### [Problem set]
A. Answer these questions from the passage on Japanese microseasons:
(i) Into how many microseasons is the Japanese year divided?
(ii) Roughly which dates does "The water dropwort flourishes" microseason cover?
(iii) What part of the kumquat does the writer love most?
B. Please print the passage on Japanese microseasons word for word, starting at "Land awakens and" and ending at "January 6 – 10.".
C. Carry on the passage on Japanese microseasons from the point where it stops.
[Start Reading passage]
Land awakens and blooms with life and activity before returning to slumber.
Based on an ancient lunar calendar Japanese year is divided in 72 microseasons, each of them offering a 'poetic journey' through the year. Today is January 5 and that means it’s the end of winter solstice and “Wheat sprouts under snow” microseason, and beginning of minor cold “The water dropwort flourishes” microseason, season that lasts approximately from January 6 – 10.
Not knowing in advance that kumquat is a seasonal fruit of “Wheat sprouts under snow” microseason, I produced few jars of compote made with this smallest of the citrus fruits. What I love the most about kumquat is the skin, edible, golden, sweet-tasting skin. Like any other fruit it’s not possible to keep it fresh for a longer time and making compote is a way of preserving it.
[End Reading passage]
[Start Data provided]
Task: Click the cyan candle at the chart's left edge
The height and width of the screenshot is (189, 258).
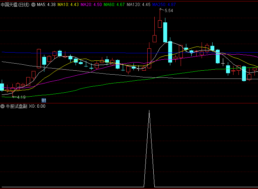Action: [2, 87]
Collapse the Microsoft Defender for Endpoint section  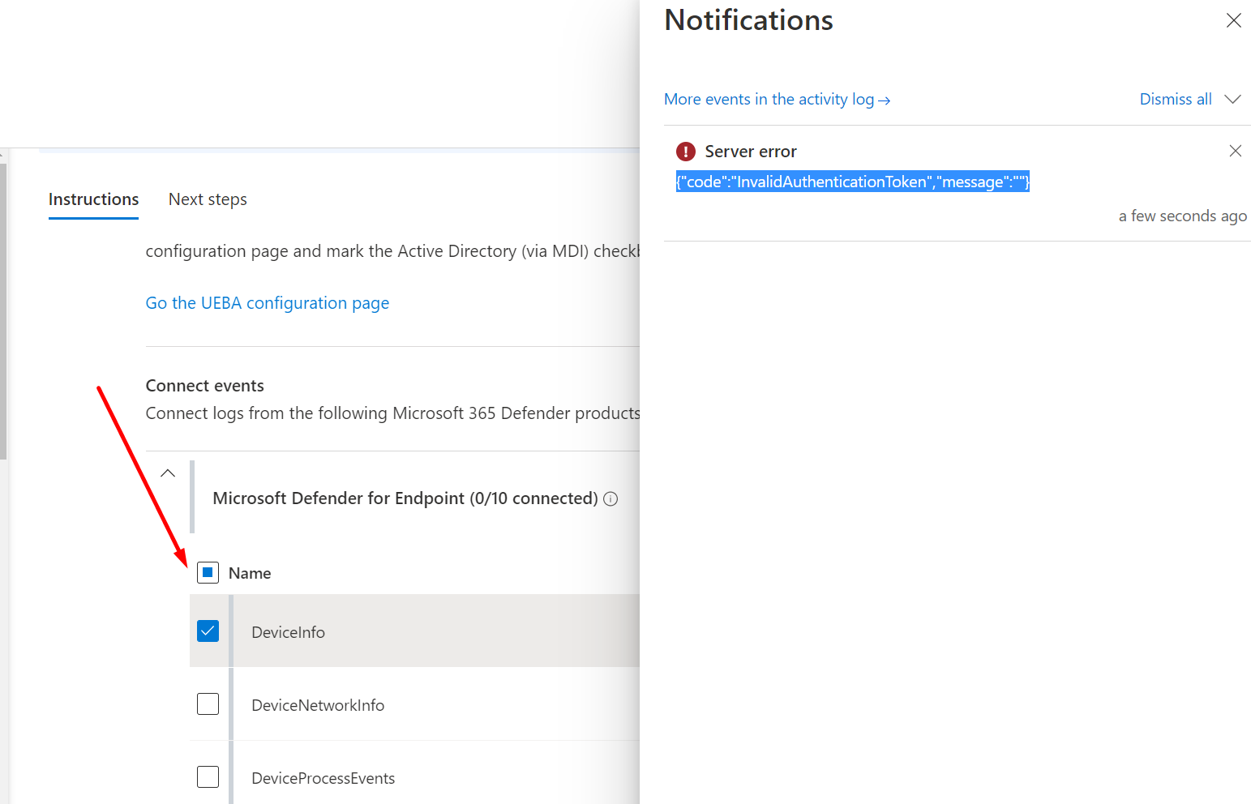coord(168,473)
[End Data provided]
### [Results of the tasks]
A.
(i) 72
(ii) Approximately January 6 – 10
(iii) The skin

B.
Land awakens and blooms with life and activity before returning to slumber.
Based on an ancient lunar calendar Japanese year is divided in 72 microseasons, each of them offering a 'poetic journey' through the year. Today is January 5 and that means it’s the end of winter solstice and “Wheat sprouts under snow” microseason, and beginning of minor cold “The water dropwort flourishes” microseason, season that lasts approximately from January 6 – 10.

C.
Recipe for this light sweet delight is adopted from Diana Yen, food stylist and caterer from Brooklyn and can be found on page 88 of The Kinfolk Table, book of recipes for small gatherings.
455g kumquats, well washed, halved or quartered, and seeded
2 star anise pods
2 cardamom pods
about 1.28 cm slices of fresh ginger
In a heavy saucepan stir together water and sugar and brig the mixture to a boil, stirring until sugar is dissolved. Add kumquats and spices (star anise, ginger and cardamom) and let simmer for about 30 minutes on medium heat or until mixture is thickened and jamlike. Place the compote to one big jar or few small jars (240ml) with fitting lids and store in cold dark place.
My New Year was simple and days that followed were dusted with light snow. The remains of white cover balance these shorter days, few hours of sunlight. I am lucky to have few days off and fortune to spent hours in kitchen.
With this easy to make golden jars filled with slightly acidic and bittersweet citrus flesh be ready to celebrate passed days with just simple click of the lid. Well stored is always ready for any kind of celebration.
Eat well and be happy in your lives!
Happy New Year!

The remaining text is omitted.